L’histoire de « Là où nous dansions » se passe à Détroit. Judith Perrignon, journaliste, est à son troisième roman. C’est une grande amoureuse de Détroit, une ville qu’elle connaît visiblement très bien.

Detroit, grandeur et décadence

Lorsque le roman débute, nous sommes en 2013, Sarah est flic. On découvre un corps –un de plus, comme on en découvre de nombreux à Détroit– celui d’un jeune homme assassiné, qui n’est pas réclamé pendant des semaines, voire des mois… Ce corps l’intrigue, elle en a assez de ces corps trouvés pour lesquels il n’y a pas d’histoires. Elle décide de mener l’enquête avec son collègue qui s’appelle Ira. Il est issu de la Communauté noire de Détroit. Pour mener l’enquête, on va faire plein d’allers-retours dans l’histoire de cette ville.

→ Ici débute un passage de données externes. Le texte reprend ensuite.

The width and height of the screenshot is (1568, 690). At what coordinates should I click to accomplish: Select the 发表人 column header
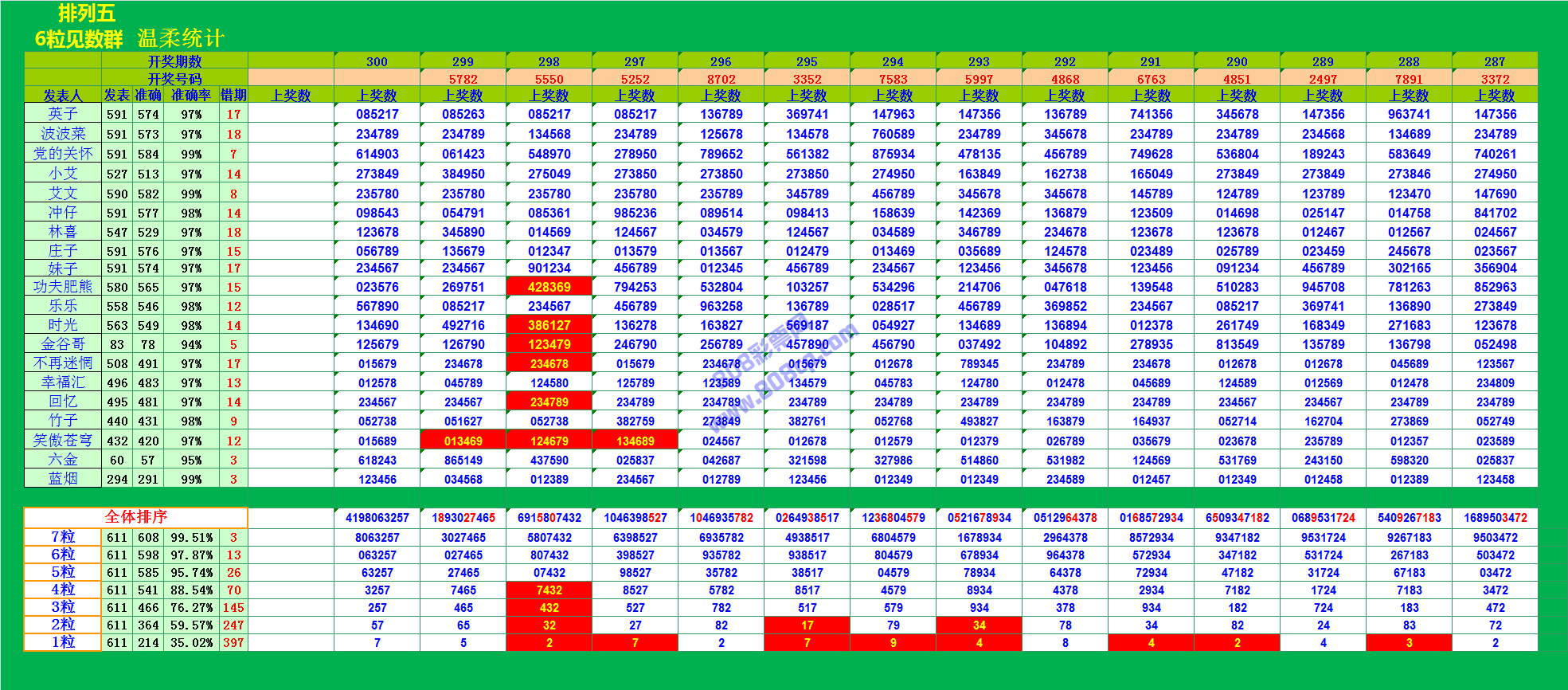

Ira est originaire d’un quartier de Détroit, le Brewster Douglass Project, inauguré en 1935 par Éléonore Roosevelt, qui était porteur de pleins d’espoirs puisqu’on logeait dans ce quartier la population noire, lui offrant des logements un peu plus décents que ceux qu’ils avaient. Donc, au fur et à mesure de l’enquête, c’est l’histoire de ces quartiers qui nous est racontée : la naissance de la soul music, Stevie Wonder, des Supremes etc… Il y a de nombreux moments musicaux joyeux, c’est l’histoire de cette Communauté que l’on a parquée là… dans cette ville qui a été aussi porteuse d’expansion économique et qui était quand même maudite, des années après !!

C’est un livre difficile mais très positif et ce que je voudrais souligner, c’est que l’histoire de cet homme assassiné, est un fait divers qui s’est réellement passé, dont on découvre l’identité à la fin de ce livre !

Nathalie/MC

Écoutez Nathalie de la librairie Doucet sur France Bleu Maine, en cliquant ici !

Là où nous dansions – 152 pages – 20€ – (parution : 06/0/21)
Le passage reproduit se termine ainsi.